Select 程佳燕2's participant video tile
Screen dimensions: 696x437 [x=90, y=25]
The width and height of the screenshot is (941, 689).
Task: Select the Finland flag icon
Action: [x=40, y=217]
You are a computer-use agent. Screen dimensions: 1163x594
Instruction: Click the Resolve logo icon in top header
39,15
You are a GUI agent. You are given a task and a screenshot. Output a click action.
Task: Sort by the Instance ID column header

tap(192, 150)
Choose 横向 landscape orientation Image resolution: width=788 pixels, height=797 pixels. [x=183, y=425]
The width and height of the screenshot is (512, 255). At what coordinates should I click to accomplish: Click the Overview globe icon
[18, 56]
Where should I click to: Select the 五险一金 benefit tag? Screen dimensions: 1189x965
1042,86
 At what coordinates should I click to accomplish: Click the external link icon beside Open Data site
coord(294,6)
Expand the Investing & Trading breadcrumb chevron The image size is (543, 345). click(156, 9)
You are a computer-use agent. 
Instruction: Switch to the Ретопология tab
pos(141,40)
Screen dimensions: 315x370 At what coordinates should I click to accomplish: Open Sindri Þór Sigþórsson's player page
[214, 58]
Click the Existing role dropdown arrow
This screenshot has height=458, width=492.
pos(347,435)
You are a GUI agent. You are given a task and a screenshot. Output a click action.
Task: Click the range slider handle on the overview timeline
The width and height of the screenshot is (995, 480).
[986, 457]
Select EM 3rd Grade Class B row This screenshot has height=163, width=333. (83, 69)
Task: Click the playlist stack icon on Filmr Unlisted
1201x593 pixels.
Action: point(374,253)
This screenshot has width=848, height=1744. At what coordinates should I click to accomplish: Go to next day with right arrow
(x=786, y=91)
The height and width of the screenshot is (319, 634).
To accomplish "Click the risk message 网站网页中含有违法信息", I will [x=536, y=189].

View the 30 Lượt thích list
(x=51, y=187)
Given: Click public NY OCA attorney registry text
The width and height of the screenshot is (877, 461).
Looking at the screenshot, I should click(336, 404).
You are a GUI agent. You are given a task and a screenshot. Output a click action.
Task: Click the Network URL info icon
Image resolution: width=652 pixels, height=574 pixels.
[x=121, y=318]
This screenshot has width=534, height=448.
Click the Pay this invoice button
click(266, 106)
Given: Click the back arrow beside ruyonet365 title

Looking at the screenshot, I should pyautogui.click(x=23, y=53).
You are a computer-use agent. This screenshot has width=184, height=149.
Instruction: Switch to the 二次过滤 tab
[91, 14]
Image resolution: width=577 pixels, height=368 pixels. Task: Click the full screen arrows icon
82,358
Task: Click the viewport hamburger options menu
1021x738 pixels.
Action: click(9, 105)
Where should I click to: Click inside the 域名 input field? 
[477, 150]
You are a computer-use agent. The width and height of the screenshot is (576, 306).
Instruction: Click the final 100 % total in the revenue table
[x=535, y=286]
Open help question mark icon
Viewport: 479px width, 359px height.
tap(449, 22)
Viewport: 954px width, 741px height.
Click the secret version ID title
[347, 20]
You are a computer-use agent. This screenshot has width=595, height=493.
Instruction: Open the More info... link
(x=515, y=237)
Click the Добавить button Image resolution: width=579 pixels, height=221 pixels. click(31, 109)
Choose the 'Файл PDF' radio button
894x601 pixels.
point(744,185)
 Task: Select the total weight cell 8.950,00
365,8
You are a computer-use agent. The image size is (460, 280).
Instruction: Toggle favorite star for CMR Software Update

## Description of the task
From the records above, reproduce exactly the lines from the one with "Task: Click the playlist" to the one with "You are a computer-use agent. The image", both included, and no others.

## Answer box
Task: Click the playlist stack icon on Filmr Unlisted
1201x593 pixels.
Action: point(374,253)
This screenshot has width=848, height=1744. At what coordinates should I click to accomplish: Go to next day with right arrow
(x=786, y=91)
The height and width of the screenshot is (319, 634).
To accomplish "Click the risk message 网站网页中含有违法信息", I will [x=536, y=189].

View the 30 Lượt thích list
(x=51, y=187)
Given: Click public NY OCA attorney registry text
The width and height of the screenshot is (877, 461).
Looking at the screenshot, I should click(336, 404).
You are a GUI agent. You are given a task and a screenshot. Output a click action.
Task: Click the Network URL info icon
Image resolution: width=652 pixels, height=574 pixels.
[x=121, y=318]
This screenshot has width=534, height=448.
Click the Pay this invoice button
click(266, 106)
Given: Click the back arrow beside ruyonet365 title

Looking at the screenshot, I should pyautogui.click(x=23, y=53).
You are a computer-use agent. This screenshot has width=184, height=149.
Instruction: Switch to the 二次过滤 tab
[91, 14]
Image resolution: width=577 pixels, height=368 pixels. Task: Click the full screen arrows icon
82,358
Task: Click the viewport hamburger options menu
1021x738 pixels.
Action: click(9, 105)
Where should I click to: Click inside the 域名 input field? 
[477, 150]
You are a computer-use agent. The width and height of the screenshot is (576, 306).
Instruction: Click the final 100 % total in the revenue table
[x=535, y=286]
Open help question mark icon
Viewport: 479px width, 359px height.
tap(449, 22)
Viewport: 954px width, 741px height.
Click the secret version ID title
[347, 20]
You are a computer-use agent. This screenshot has width=595, height=493.
Instruction: Open the More info... link
(x=515, y=237)
Click the Добавить button Image resolution: width=579 pixels, height=221 pixels. click(31, 109)
Choose the 'Файл PDF' radio button
894x601 pixels.
point(744,185)
 Task: Select the total weight cell 8.950,00
365,8
You are a computer-use agent. The image size is (460, 280).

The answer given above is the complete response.